Steffen Schorcht’s voice sounds occupied. Last weekend, the 63-year-old sales employee demonstrated with more than a thousand demonstrators in front of the gates of the Tesla factory in Grünheide, Brandenburg, for three days. This Thursday, Schorcht wants to protest again, this time in front of the Müggelspreehalle in Grünheide. Because today, what he sees as the crucial meeting for the future of his homeland is taking place there.

In the multi-purpose hall, community representatives are supposed to vote on development plan No. 60: Elon Musk’s company wants to clear another 50 hectares of forest and build a freight station in the water protection area. The balance of power in the local council leads to the expectation that the local representatives will approve the development plan.

Some residents don’t want to accept this. “We will take legal action against a positive expansion decision,” Schorcht announced to stern. Schorcht is spokesman for the Grünheide citizens’ initiative, which is critical of Tesla. A citizens’ initiative group is planned to join forces with other environmental associations and climate protection initiatives, including the “Turn off the tap from Tesla” alliance. Presumably one of the large environmental associations will officially lead the lawsuit, and the other initiatives will contribute financially.

The critics’ anger is also so great because many people in the region feel that their concerns are not being taken seriously by politicians. Last year, a sociological study by the Leibniz Institute for Spatial Social Research warned of the high political costs that the Tesla settlement in Brandenburg had entailed so far. The residents have the impression that they have not been sufficiently informed and involved by politicians.

The result: disillusionment with politics.

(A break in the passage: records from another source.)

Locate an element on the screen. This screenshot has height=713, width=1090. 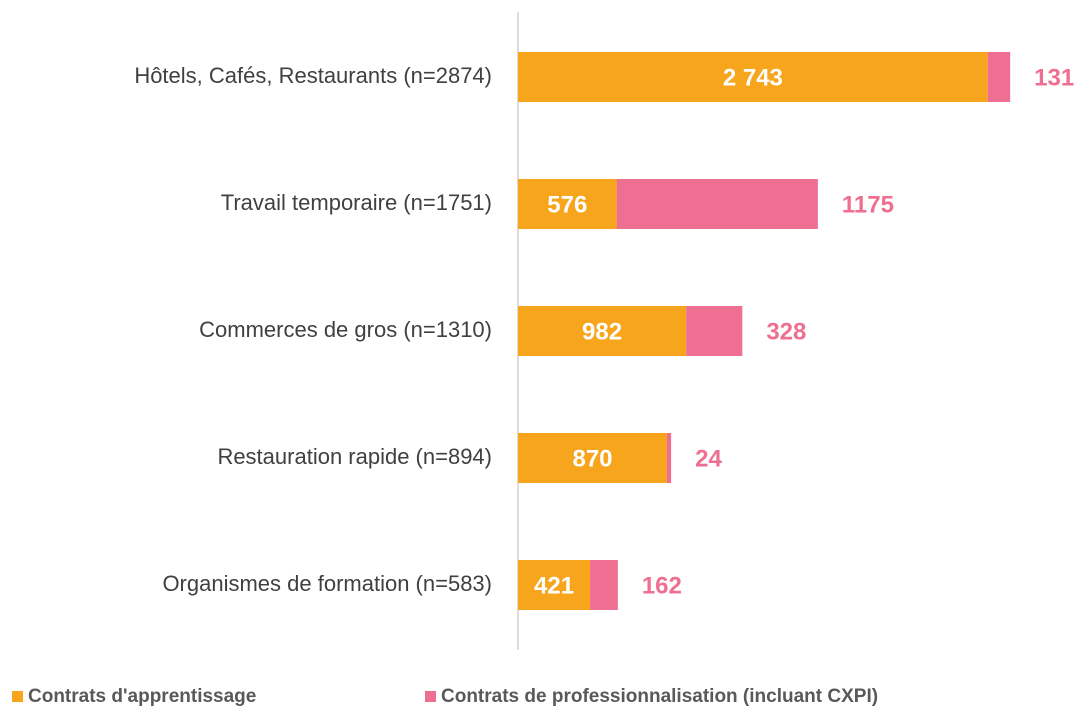
category-label: Commerces de gros (n=1310) is located at coordinates (346, 330).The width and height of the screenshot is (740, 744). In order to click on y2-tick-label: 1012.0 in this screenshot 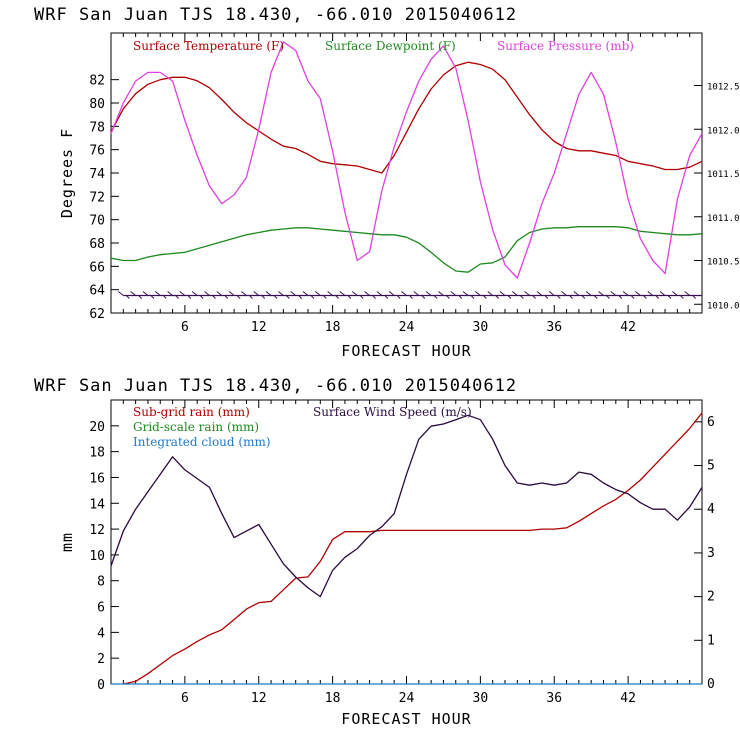, I will do `click(724, 131)`.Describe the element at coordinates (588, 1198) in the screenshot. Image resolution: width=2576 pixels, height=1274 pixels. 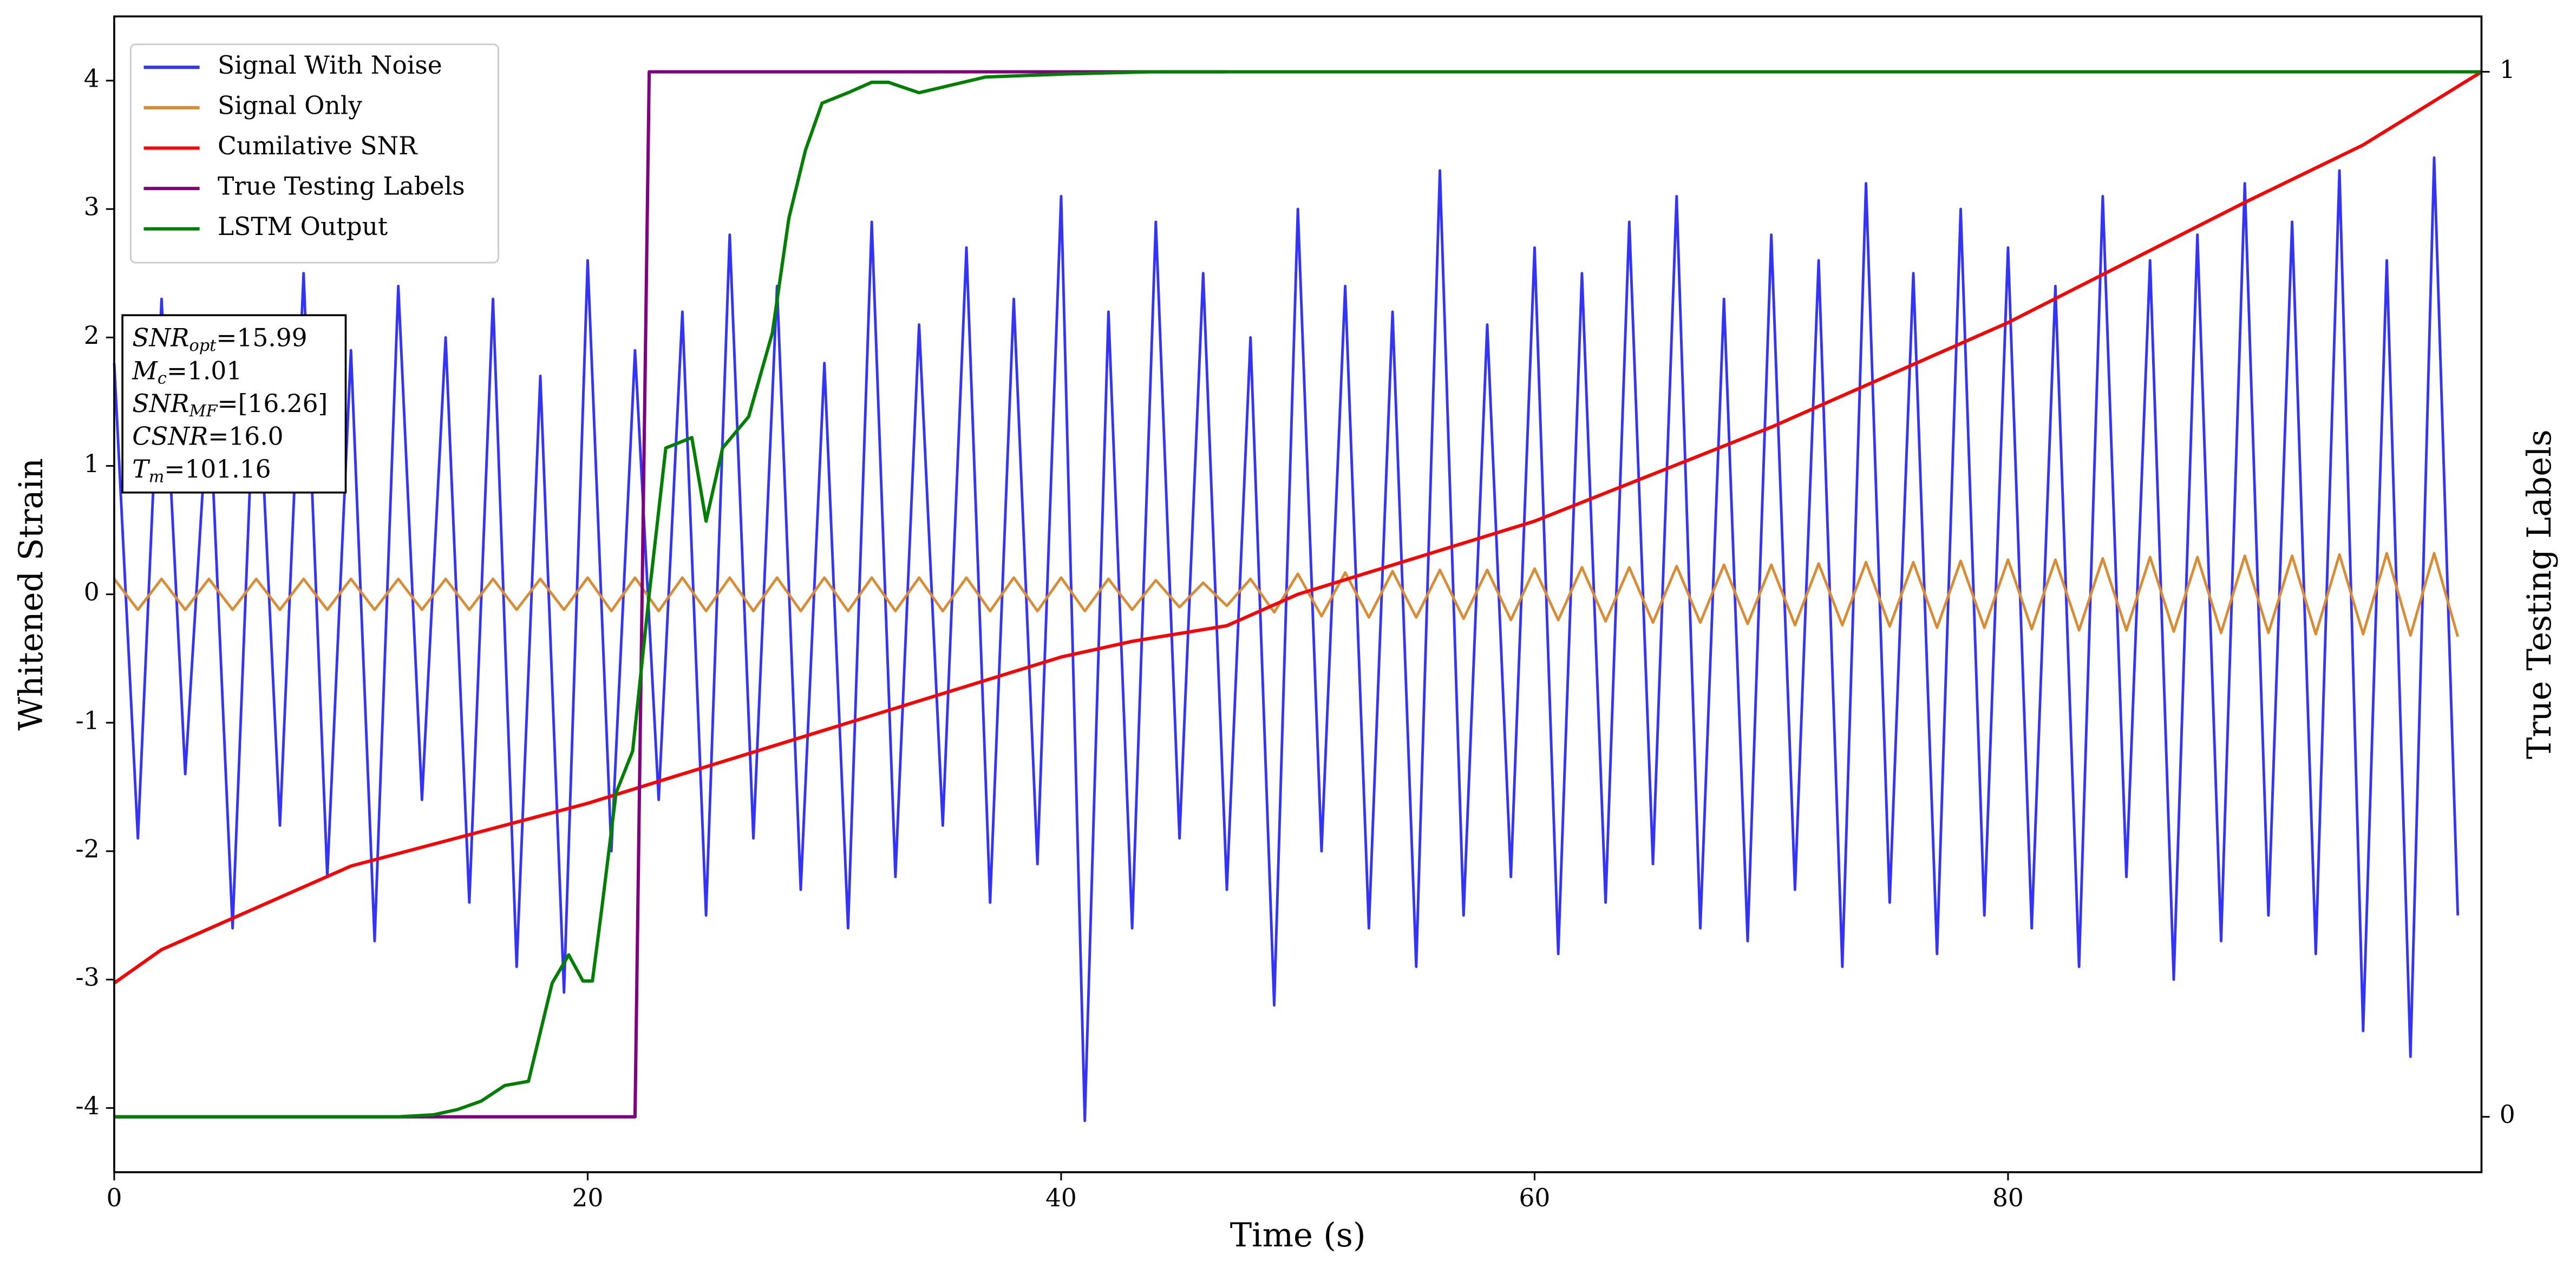
I see `x-tick-label: 20` at that location.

Nevertheless, there is currently one party in Grünheide that is clearly against the expansion of the plant. The AfD. This is all the more astonishing because local elections will take place in Brandenburg on June 9th. And because in a citizen survey in February 2024, the majority of Grünheide residents spoke out against the expansion. The vote actually represented a clear order for politicians to reject the project.

However, Tesla responded to the fatal survey results and presented a revised development plan. Instead of the originally planned 100 hectares of forest, around half is now to be cleared. The freight station will continue to be built on the property east of the Tesla factory. Tesla, on the other hand, had deleted a factory kindergarten and some storage areas. Grünheide’s non-party mayor Arne Christiani spoke out in favor of the revised development plan and called it a “compromise”.

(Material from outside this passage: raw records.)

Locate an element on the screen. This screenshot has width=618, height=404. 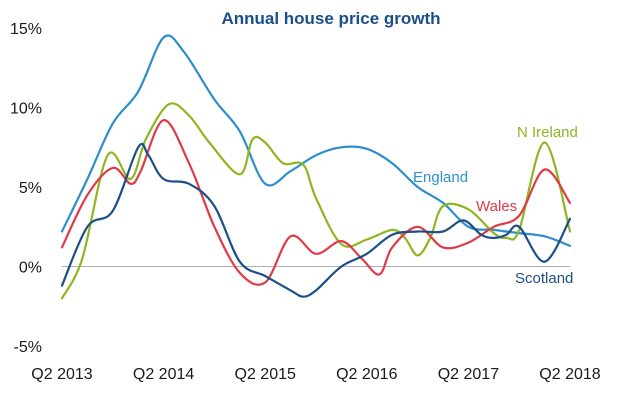
x-tick-label: Q2 2014 is located at coordinates (164, 374).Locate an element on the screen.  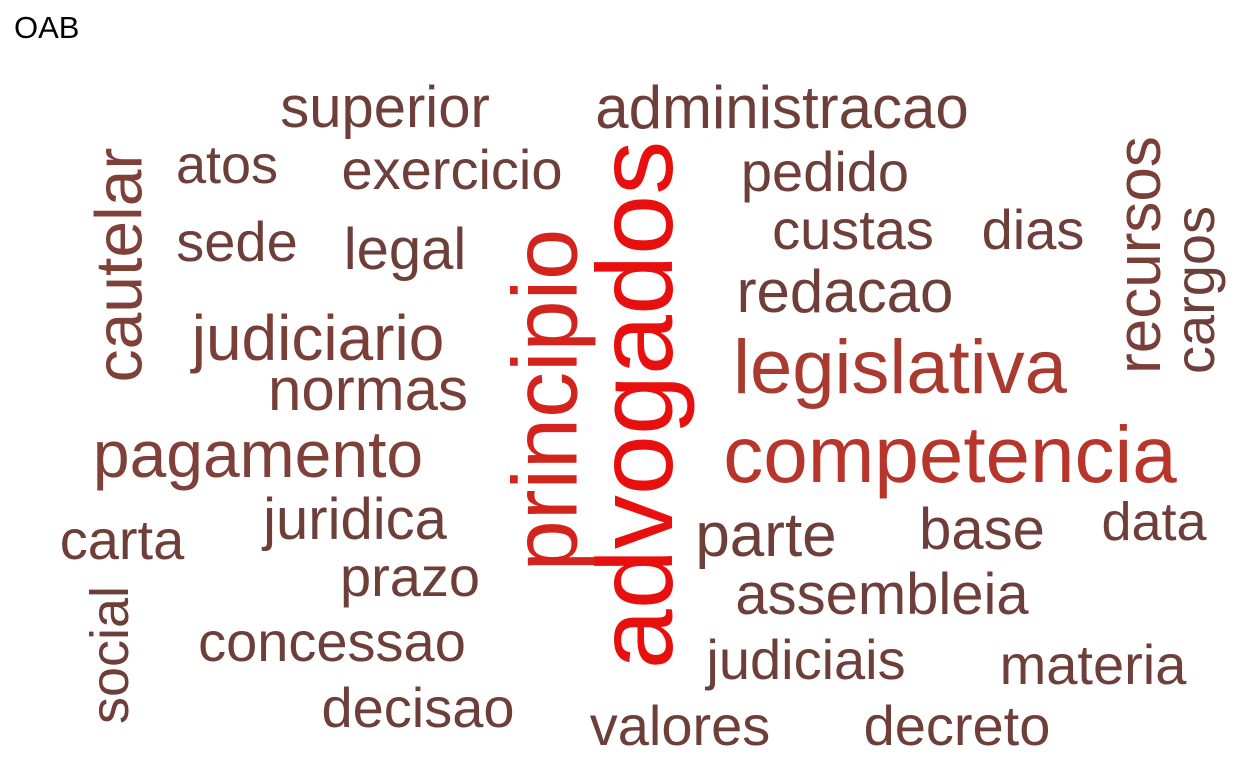
word-sede: sede is located at coordinates (237, 242).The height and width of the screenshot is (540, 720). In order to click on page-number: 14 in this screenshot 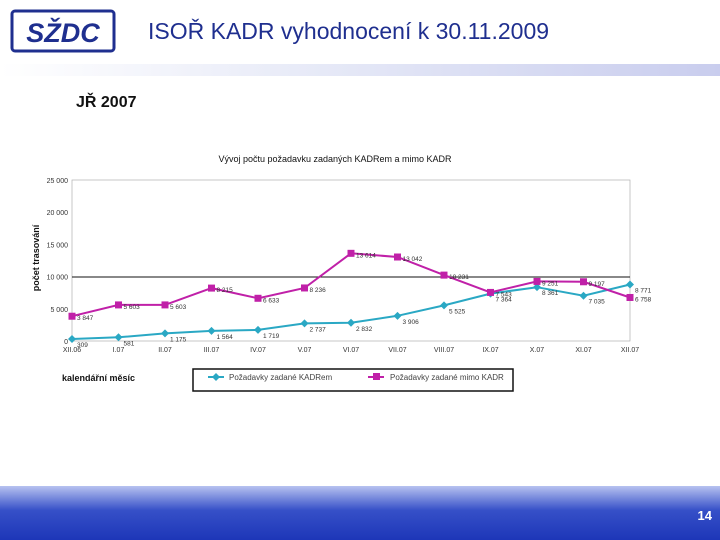, I will do `click(704, 516)`.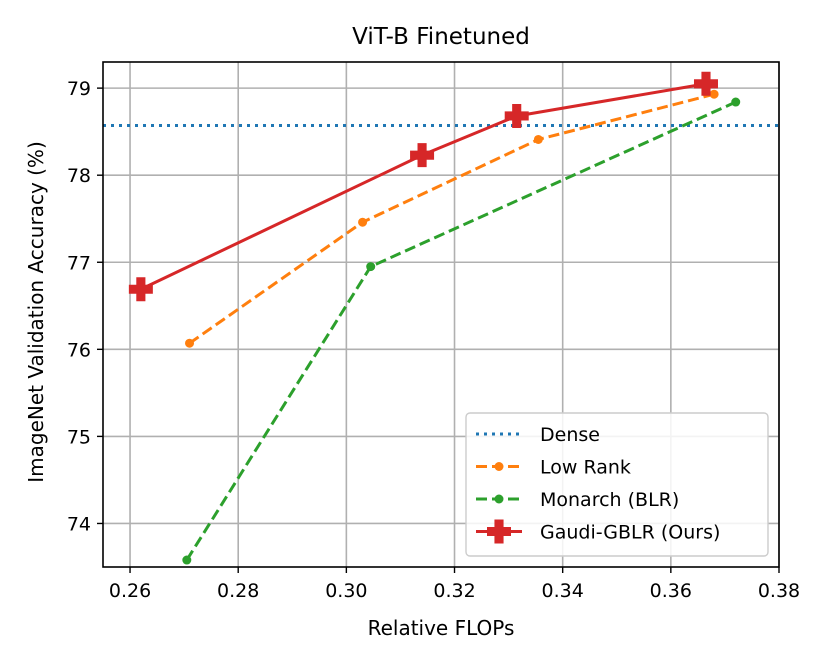 Image resolution: width=830 pixels, height=664 pixels. Describe the element at coordinates (563, 591) in the screenshot. I see `x-tick-label: 0.34` at that location.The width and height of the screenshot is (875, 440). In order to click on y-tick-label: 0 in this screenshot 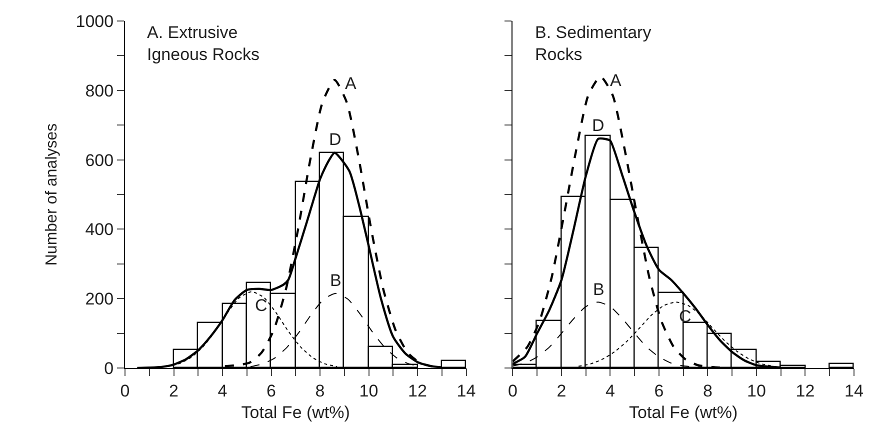, I will do `click(109, 368)`.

For many residents, however, this sounds like pure mockery. They fear that the company is already endangering the region’s water supply on the existing area. The work is located on a drinking water protection area. Research by stern and RTL revealed last year that there had been more than two dozen accidents on the site since it opened. The now planned freight station is also to be built on a site that is located both in the water protection zone and in the landscape protection area.

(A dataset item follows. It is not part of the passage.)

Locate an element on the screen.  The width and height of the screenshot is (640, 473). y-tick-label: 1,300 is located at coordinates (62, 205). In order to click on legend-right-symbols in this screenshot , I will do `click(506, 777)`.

In fact, a possible “yes” from community representatives to the development plan is therefore not legally binding at all. The Ministry of the Environment must first approve the separation of the property from the landscape protection area. The Oder-Spree district must also grant the requested exemption in accordance with the Water Resources Act.

“We hope that this doesn’t happen,” says Schorcht from the Grünheide citizens’ initiative. A freight station poses a further threat to the region’s drinking water. “Among other things, chemicals are also transported via the station,” says Schorcht. The plans are also fatal for species protection. The forest, which is threatened by deforestation, is a habitat for smooth snakes and sand lizards.